Sepotong Rindu di Ujung Senja Mamuju
ANALYSIS.ID, Mamuju – Senja baru saja luruh di cakrawala pukul 18.04 WITA, meninggalkan semburat jingga yang mulai memudar di pesisir Tapandullu. Kecamatan Simboro, Kabupaten Mamuju, Provinsi Sulawesi Barat (Sulbar). Rabu (24/12/2025).
Di tengah sisa basah air laut yang masih menempel di rambut, sebuah notifikasi WhatsApp memecah kesunyian.
“Assalamualaikum dinda, dimanaki? Ada Ustadz Dirja di Mamuju, rencana mau ajak ngopi,” pesan itu datang dari Nahrang, kakak sepupu yang juga senior di Kampus Institut Agama Islam Negeri (IAIN) Parepare.
Bagi sang penerima pesan, nama yang disebutkan bukan sekadar nama.
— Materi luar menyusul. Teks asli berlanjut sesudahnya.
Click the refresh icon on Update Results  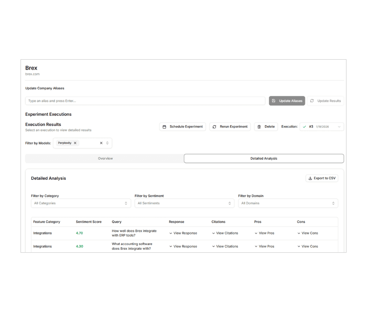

Ustadz Dirja atau yang akrab disapa Gus Dirja adalah memori yang tersimpan rapat selama lebih dari lima warsa sejak pertemuan terakhir mereka di Parepare, Sulawesi Selatan.
Ada getaran halus saat jemari menelusuri daftar kontak bertajuk “MSP Senior Gus Dirja”. Di sana, tertera satu panggilan tak terjawab pada pukul 18.02.
Bagi pria ini, panggilan itu seolah “pesan langit” yang dititipkan lewat algoritma aplikasi, sebuah isyarat penting yang tak boleh diabaikan.
Upaya menelepon balik sempat menemui jalan buntu. “Mungkin Gus Dirja sedang khusyuk berdzikir, atau sedang bercengkerama dengan keluarga,” batinnya menerka-nerka dalam diam.
Hasrat untuk bersua tak terbendung. Di hadapan istrinya, ia meminta izin untuk memacu kendaraan menuju jantung Kota Mamuju.
Istrinya, dengan sifat pendiamnya yang khas, hanya mengangguk pelan sebuah restu bisu yang cukup untuk menyalakan mesin motor di teras rumah.
Deru mesin pecah di Desa Tapandullu. Ban FDR yang membungkus pelek motornya menggerus pasir, meninggalkan jejak-jejak tipis sebelum akhirnya melahap aspal menuju kota.
Jarak 20 kilometer dengan lintasan tiga desa diterjangnya dalam waktu 35 menit. Angin malam yang menusuk tak sanggup mendinginkan semangat yang sedang membara.
Setibanya di pelataran Richeese Factory Mamuju, sosok yang dicari itu berdiri di sana. Dari jarak sepuluh meter, bayangan Gus Dirja tampak nyata. Bagi sang junior, Gus Dirja bukan sekadar senior; ia adalah sumur ilmu dan energi yang seolah tak pernah kering.
Rindu yang selama lima tahun belakangan mulai meredup, seketika berkobar kembali, tertancap dalam di alam bawah sadar. Rasa haru, takjub, dan bahagia berkelindan jadi satu saat kedua tangan mereka bertaut dalam jabat erat yang hangat.
“Mohon berkahnya, Senior,” bisiknya lirih, merayakan sebuah pertemuan yang tak sekadar tentang kopi, tapi tentang merawat kembali tunas spiritualitas dan persaudaraan yang sempat tertunda waktu.